To turn a complex document — like a Game of Thrones script or a Federal Reserve report — into a reasoning-ready index, the Java PageIndexAgent follows a strict two-phase pipeline. This article walks through the exact lifecycle of that data, from raw text input to a cited, section-accurate answer.
https://github.com/vishalmysore/page-index-java
The Big Picture
Phase 1 (Indexing): Full Document → LLM → TOC Tree (JSON)
Phase 2A (Navigate): TOC + Query → LLM → Selected Node IDs
Phase 2B (Extract): Node IDs → Java → Raw Section Text
Phase 2C (Answer): Section Text → LLM → Final Answer + Citation
The full document is sent to the LLM exactly once. Every subsequent LLM call works only on small, targeted excerpts.
Step 1 — The Raw Input (Java String)
The document is loaded into a standard Java String. At this stage, it is just a flat sequence of text — no structure, no hierarchy, no meaning.
String document;
try (InputStream is = getClass().getClassLoader()

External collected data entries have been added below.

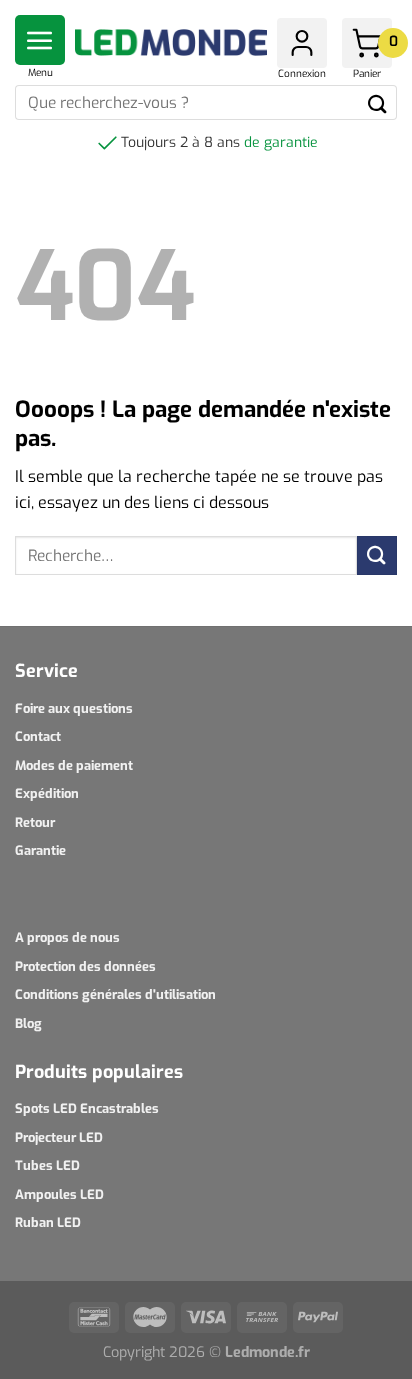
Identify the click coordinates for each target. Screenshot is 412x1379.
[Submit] (377, 102)
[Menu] (40, 40)
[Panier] (367, 43)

.getResourceAsStream("got_script.txt")) {
document = new String(is.readAllBytes());
}
// document = "EPISODE 1: WINTER IS COMING\nScene 1: The Wall.\nWill, Gared, and Waymar Royce..."
Step 2 — Phase 1: Building the TOC Tree
The buildIndex(String documentText) method is the entry point for Phase 1. It sends the entire document to the LLM along with a strict structured prompt that instructs the model to act as a Document Architect — not a summarizer.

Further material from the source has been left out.